# QuickSort

Quicksort is another sorting algorithm which uses Divide and Conquer for its implementation. Quicksort is also the practical choice of algorithm for sorting because of its good performance in the average case which is $\Theta(n\lg{n})$. Unlike the Merge Sort, Quicksort doesn't use any extra array in its sorting process and even if its average case is same as that of the Merge Sort, the hidden factors of $\Theta(n\lg{n})$ are generally smaller in the case of Quicksort.

So, Quicksort sounds like the perfect sorting algorithm we always needed, but hold on for a second, Quicksort is also not as perfect as it sounds. In the worst case, Quicksort gives us a quadratic ($O(n^2)$) performance which might be concerning in many cases. So, let's move forward and discuss in detail about Quicksort.

Quicksort first chooses a pivot and then partition the array around this pivot. In the partitioning process, all the elements smaller than the pivot are put on one side of the pivot and all the elements larger than it on the other side.

This partitioning process is repeated on the smaller subarrays and hence finally results in a sorted array.

So, let's first focus on making the partition function.

## Partition in Quicksort

The first step of doing a partition is choosing a pivot. We are going to always select the last element of the array as the pivot in our algorithm and focus mainly on the concepts behind the Quicksort. However, there can be different ways of choosing the pivot like the median of the elements, the first element of the array, random element, etc.

After choosing the pivot, our next task is to place all the elements smaller than the pivot on one side and all the elements larger than the pivot on another side.
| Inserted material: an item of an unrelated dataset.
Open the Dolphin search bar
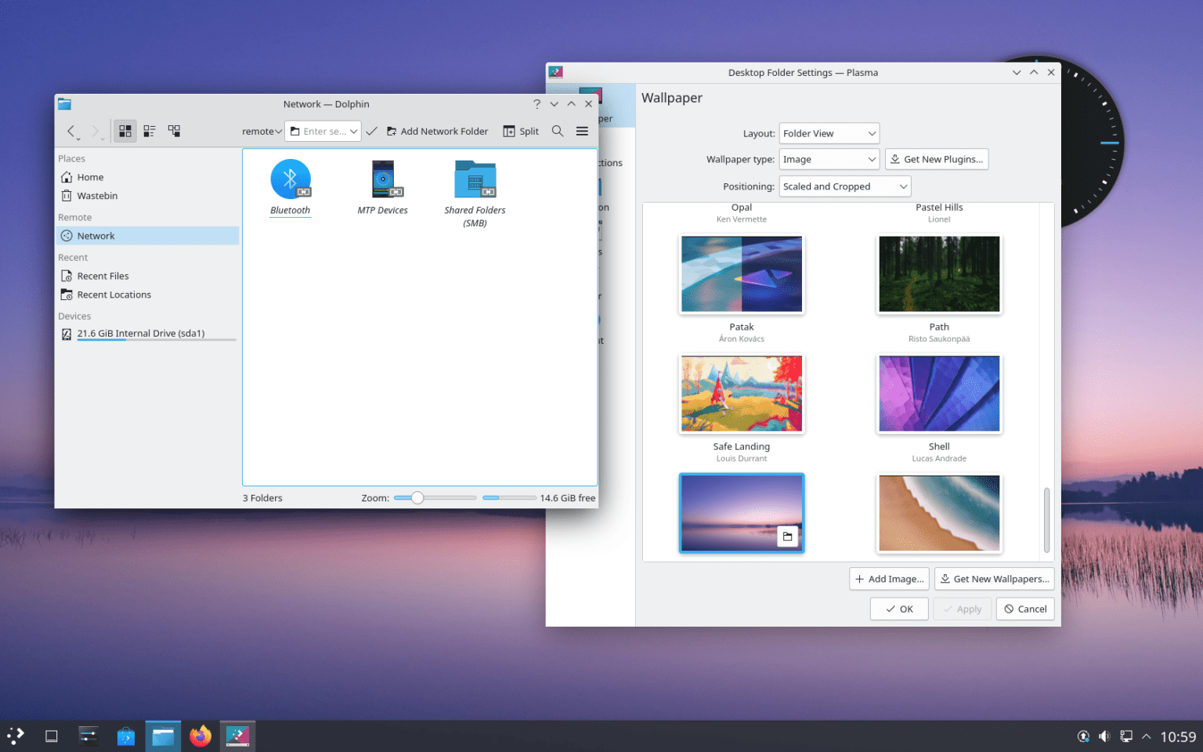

We will do this by iterating over the array and on finding an element larger than the pivot, doing nothing. This will start making a cluster of elements larger than the pivot.

Now on finding any element smaller than the pivot, we will swap it with the first element of the cluster of the larger elements. In this way, we will start making another cluster of elements smaller than the pivot.

At last, we will swap the pivot with the first element of the cluster of the larger elements.

Thus, we have successfully done the partition of the array. So, let's write the code for the same.

### Code for Partition in Quicksort

As stated above, this partition is going to repeatedly occur on smaller subarrays after dividing the array into subarrays. So, the function for partition is going to take an array, a starting index and an ending index i.e., PARTITION(A, start, end).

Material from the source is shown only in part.